# WORK TASK
Could you retype every record below exactly as it appears?

(Saved data entries)
* * * * *
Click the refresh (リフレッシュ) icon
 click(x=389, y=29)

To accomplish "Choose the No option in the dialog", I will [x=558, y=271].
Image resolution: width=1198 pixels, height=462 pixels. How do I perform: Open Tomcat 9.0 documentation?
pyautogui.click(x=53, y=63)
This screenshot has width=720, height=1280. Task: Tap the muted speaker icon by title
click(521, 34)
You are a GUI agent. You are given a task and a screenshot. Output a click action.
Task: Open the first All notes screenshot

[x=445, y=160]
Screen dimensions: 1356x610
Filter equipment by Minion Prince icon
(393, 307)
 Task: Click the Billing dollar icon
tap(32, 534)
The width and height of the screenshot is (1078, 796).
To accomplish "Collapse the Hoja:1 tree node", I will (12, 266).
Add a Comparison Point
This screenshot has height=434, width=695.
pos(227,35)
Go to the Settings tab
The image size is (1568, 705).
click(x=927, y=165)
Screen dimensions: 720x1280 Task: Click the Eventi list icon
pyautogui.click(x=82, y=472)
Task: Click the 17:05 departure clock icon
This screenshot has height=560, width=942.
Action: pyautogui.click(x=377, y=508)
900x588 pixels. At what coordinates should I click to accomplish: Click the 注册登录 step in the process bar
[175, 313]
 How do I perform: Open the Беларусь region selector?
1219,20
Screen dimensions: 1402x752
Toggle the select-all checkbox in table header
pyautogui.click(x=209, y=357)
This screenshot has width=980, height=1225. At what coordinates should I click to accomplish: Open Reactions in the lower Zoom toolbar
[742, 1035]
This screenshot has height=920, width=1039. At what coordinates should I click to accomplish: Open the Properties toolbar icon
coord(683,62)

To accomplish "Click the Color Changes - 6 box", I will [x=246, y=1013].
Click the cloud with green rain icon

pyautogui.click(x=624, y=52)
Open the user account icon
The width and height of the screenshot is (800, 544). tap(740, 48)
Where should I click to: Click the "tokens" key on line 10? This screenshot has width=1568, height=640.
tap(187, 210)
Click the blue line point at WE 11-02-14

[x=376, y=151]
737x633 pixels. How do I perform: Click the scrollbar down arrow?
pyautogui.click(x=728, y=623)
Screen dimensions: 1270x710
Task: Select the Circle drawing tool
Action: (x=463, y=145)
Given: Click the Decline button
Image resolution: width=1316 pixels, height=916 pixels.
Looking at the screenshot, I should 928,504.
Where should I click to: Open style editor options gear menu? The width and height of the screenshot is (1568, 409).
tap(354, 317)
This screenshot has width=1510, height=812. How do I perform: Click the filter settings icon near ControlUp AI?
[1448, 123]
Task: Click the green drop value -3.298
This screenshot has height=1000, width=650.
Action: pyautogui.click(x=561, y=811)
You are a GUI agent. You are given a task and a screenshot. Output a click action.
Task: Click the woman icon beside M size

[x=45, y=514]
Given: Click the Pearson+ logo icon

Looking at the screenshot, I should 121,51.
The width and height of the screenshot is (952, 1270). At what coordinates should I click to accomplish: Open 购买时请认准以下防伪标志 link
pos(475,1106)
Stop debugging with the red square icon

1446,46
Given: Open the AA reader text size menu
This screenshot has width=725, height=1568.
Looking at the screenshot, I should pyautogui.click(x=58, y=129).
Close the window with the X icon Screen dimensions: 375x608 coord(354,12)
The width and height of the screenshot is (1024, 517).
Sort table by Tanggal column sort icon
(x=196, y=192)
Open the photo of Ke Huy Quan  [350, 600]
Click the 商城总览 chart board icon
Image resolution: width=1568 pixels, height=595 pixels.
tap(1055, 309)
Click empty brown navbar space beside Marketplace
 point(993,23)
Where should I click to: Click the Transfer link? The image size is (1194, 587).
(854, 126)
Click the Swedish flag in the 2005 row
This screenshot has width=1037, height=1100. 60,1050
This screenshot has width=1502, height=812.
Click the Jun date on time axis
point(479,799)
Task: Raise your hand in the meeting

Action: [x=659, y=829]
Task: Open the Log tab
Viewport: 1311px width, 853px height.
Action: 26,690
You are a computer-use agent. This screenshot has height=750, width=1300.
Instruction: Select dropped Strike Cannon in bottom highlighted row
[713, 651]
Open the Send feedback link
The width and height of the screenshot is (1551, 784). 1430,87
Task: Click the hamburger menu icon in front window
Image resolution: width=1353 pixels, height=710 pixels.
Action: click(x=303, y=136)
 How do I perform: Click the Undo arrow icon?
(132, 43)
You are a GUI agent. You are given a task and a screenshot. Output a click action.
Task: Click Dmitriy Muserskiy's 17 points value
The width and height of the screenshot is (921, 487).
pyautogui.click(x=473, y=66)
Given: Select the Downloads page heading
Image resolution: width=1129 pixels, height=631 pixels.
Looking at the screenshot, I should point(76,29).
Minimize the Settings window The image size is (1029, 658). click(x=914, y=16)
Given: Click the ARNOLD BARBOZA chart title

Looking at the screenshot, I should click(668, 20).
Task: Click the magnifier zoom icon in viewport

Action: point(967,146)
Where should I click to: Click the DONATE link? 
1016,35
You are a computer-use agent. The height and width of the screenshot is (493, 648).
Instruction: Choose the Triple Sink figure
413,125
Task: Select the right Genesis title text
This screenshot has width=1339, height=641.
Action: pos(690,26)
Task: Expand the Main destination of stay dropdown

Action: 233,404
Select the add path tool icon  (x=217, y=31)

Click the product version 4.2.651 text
* * * * *
# ANSWER BOX
Click the refresh (リフレッシュ) icon
 click(x=389, y=29)

To accomplish "Choose the No option in the dialog", I will [x=558, y=271].
Image resolution: width=1198 pixels, height=462 pixels. How do I perform: Open Tomcat 9.0 documentation?
pyautogui.click(x=53, y=63)
This screenshot has width=720, height=1280. Task: Tap the muted speaker icon by title
click(521, 34)
You are a GUI agent. You are given a task and a screenshot. Output a click action.
Task: Open the first All notes screenshot

[x=445, y=160]
Screen dimensions: 1356x610
Filter equipment by Minion Prince icon
(393, 307)
 Task: Click the Billing dollar icon
tap(32, 534)
The width and height of the screenshot is (1078, 796).
To accomplish "Collapse the Hoja:1 tree node", I will (12, 266).
Add a Comparison Point
This screenshot has height=434, width=695.
pos(227,35)
Go to the Settings tab
The image size is (1568, 705).
click(x=927, y=165)
Screen dimensions: 720x1280 Task: Click the Eventi list icon
pyautogui.click(x=82, y=472)
Task: Click the 17:05 departure clock icon
This screenshot has height=560, width=942.
Action: pyautogui.click(x=377, y=508)
900x588 pixels. At what coordinates should I click to accomplish: Click the 注册登录 step in the process bar
[175, 313]
 How do I perform: Open the Беларусь region selector?
1219,20
Screen dimensions: 1402x752
Toggle the select-all checkbox in table header
pyautogui.click(x=209, y=357)
This screenshot has width=980, height=1225. At what coordinates should I click to accomplish: Open Reactions in the lower Zoom toolbar
[742, 1035]
This screenshot has height=920, width=1039. At what coordinates should I click to accomplish: Open the Properties toolbar icon
coord(683,62)

To accomplish "Click the Color Changes - 6 box", I will [x=246, y=1013].
Click the cloud with green rain icon

pyautogui.click(x=624, y=52)
Open the user account icon
The width and height of the screenshot is (800, 544). tap(740, 48)
Where should I click to: Click the "tokens" key on line 10? This screenshot has width=1568, height=640.
tap(187, 210)
Click the blue line point at WE 11-02-14

[x=376, y=151]
737x633 pixels. How do I perform: Click the scrollbar down arrow?
pyautogui.click(x=728, y=623)
Screen dimensions: 1270x710
Task: Select the Circle drawing tool
Action: (x=463, y=145)
Given: Click the Decline button
Image resolution: width=1316 pixels, height=916 pixels.
Looking at the screenshot, I should 928,504.
Where should I click to: Open style editor options gear menu? The width and height of the screenshot is (1568, 409).
tap(354, 317)
This screenshot has width=1510, height=812. How do I perform: Click the filter settings icon near ControlUp AI?
[1448, 123]
Task: Click the green drop value -3.298
This screenshot has height=1000, width=650.
Action: pyautogui.click(x=561, y=811)
You are a GUI agent. You are given a task and a screenshot. Output a click action.
Task: Click the woman icon beside M size

[x=45, y=514]
Given: Click the Pearson+ logo icon

Looking at the screenshot, I should 121,51.
The width and height of the screenshot is (952, 1270). At what coordinates should I click to accomplish: Open 购买时请认准以下防伪标志 link
pos(475,1106)
Stop debugging with the red square icon

1446,46
Given: Open the AA reader text size menu
This screenshot has width=725, height=1568.
Looking at the screenshot, I should pyautogui.click(x=58, y=129).
Close the window with the X icon Screen dimensions: 375x608 coord(354,12)
The width and height of the screenshot is (1024, 517).
Sort table by Tanggal column sort icon
(x=196, y=192)
Open the photo of Ke Huy Quan  [350, 600]
Click the 商城总览 chart board icon
Image resolution: width=1568 pixels, height=595 pixels.
tap(1055, 309)
Click empty brown navbar space beside Marketplace
 point(993,23)
Where should I click to: Click the Transfer link? The image size is (1194, 587).
(854, 126)
Click the Swedish flag in the 2005 row
This screenshot has width=1037, height=1100. 60,1050
This screenshot has width=1502, height=812.
Click the Jun date on time axis
point(479,799)
Task: Raise your hand in the meeting

Action: [x=659, y=829]
Task: Open the Log tab
Viewport: 1311px width, 853px height.
Action: 26,690
You are a computer-use agent. This screenshot has height=750, width=1300.
Instruction: Select dropped Strike Cannon in bottom highlighted row
[713, 651]
Open the Send feedback link
The width and height of the screenshot is (1551, 784). 1430,87
Task: Click the hamburger menu icon in front window
Image resolution: width=1353 pixels, height=710 pixels.
Action: click(x=303, y=136)
 How do I perform: Click the Undo arrow icon?
(132, 43)
You are a GUI agent. You are given a task and a screenshot. Output a click action.
Task: Click Dmitriy Muserskiy's 17 points value
The width and height of the screenshot is (921, 487).
pyautogui.click(x=473, y=66)
Given: Select the Downloads page heading
Image resolution: width=1129 pixels, height=631 pixels.
Looking at the screenshot, I should point(76,29).
Minimize the Settings window The image size is (1029, 658). click(x=914, y=16)
Given: Click the ARNOLD BARBOZA chart title

Looking at the screenshot, I should click(668, 20).
Task: Click the magnifier zoom icon in viewport

Action: point(967,146)
Where should I click to: Click the DONATE link? 
1016,35
You are a computer-use agent. The height and width of the screenshot is (493, 648).
Instruction: Choose the Triple Sink figure
413,125
Task: Select the right Genesis title text
This screenshot has width=1339, height=641.
Action: pos(690,26)
Task: Expand the Main destination of stay dropdown

Action: 233,404
Select the add path tool icon  (x=217, y=31)

Click the product version 4.2.651 text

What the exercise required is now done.